ASSIGNED TASK - Leaving out any pictures, transcribe every record exactly.

-- -- --

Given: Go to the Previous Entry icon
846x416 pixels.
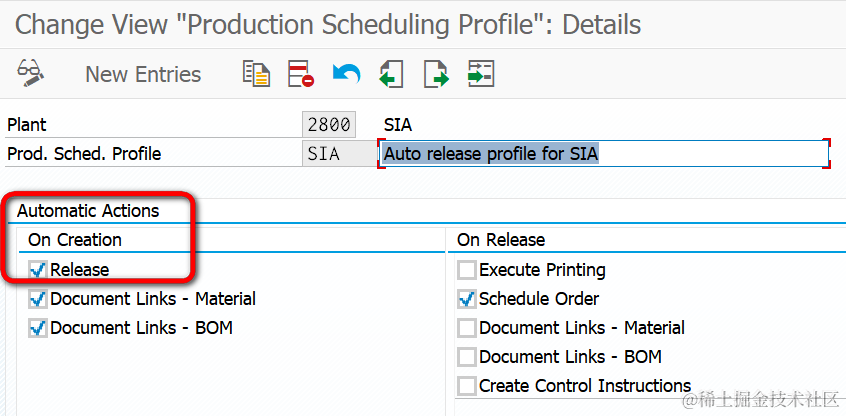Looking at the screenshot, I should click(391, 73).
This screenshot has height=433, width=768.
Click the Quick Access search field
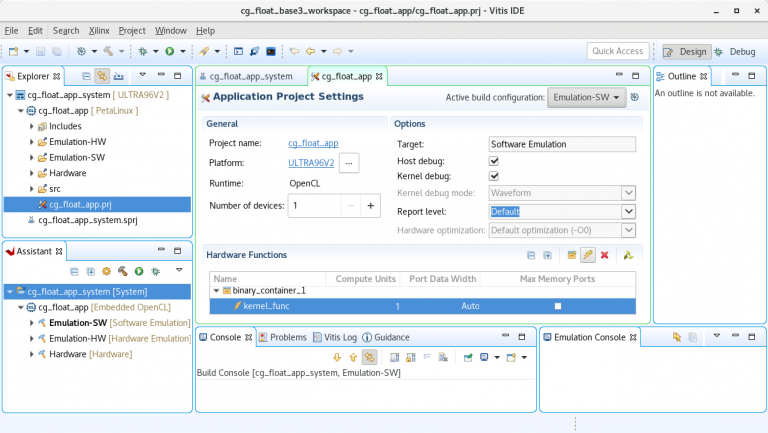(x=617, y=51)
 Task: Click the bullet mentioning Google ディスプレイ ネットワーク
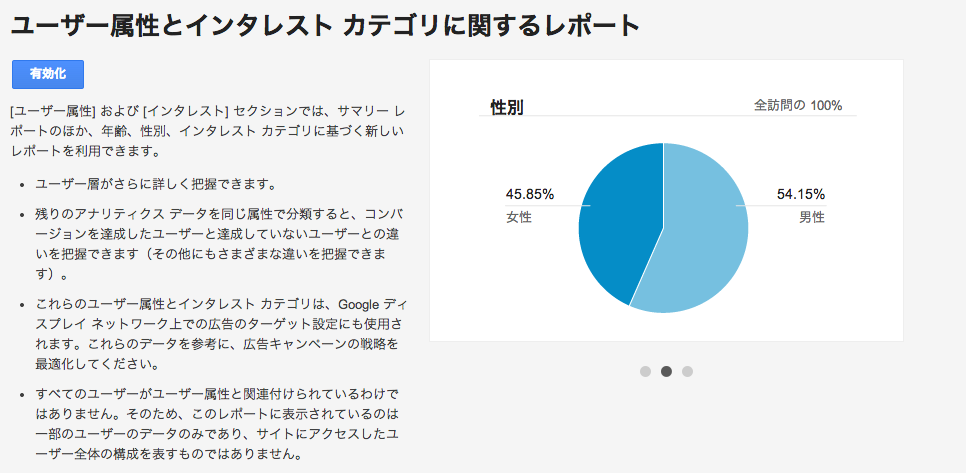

-- -- --

RESULT FOR THIS TASK -
Given: Go to the Previous Entry icon
846x416 pixels.
Looking at the screenshot, I should click(391, 73).
This screenshot has height=433, width=768.
Click the Quick Access search field
(x=617, y=51)
 Task: Click the bullet mentioning Google ディスプレイ ネットワーク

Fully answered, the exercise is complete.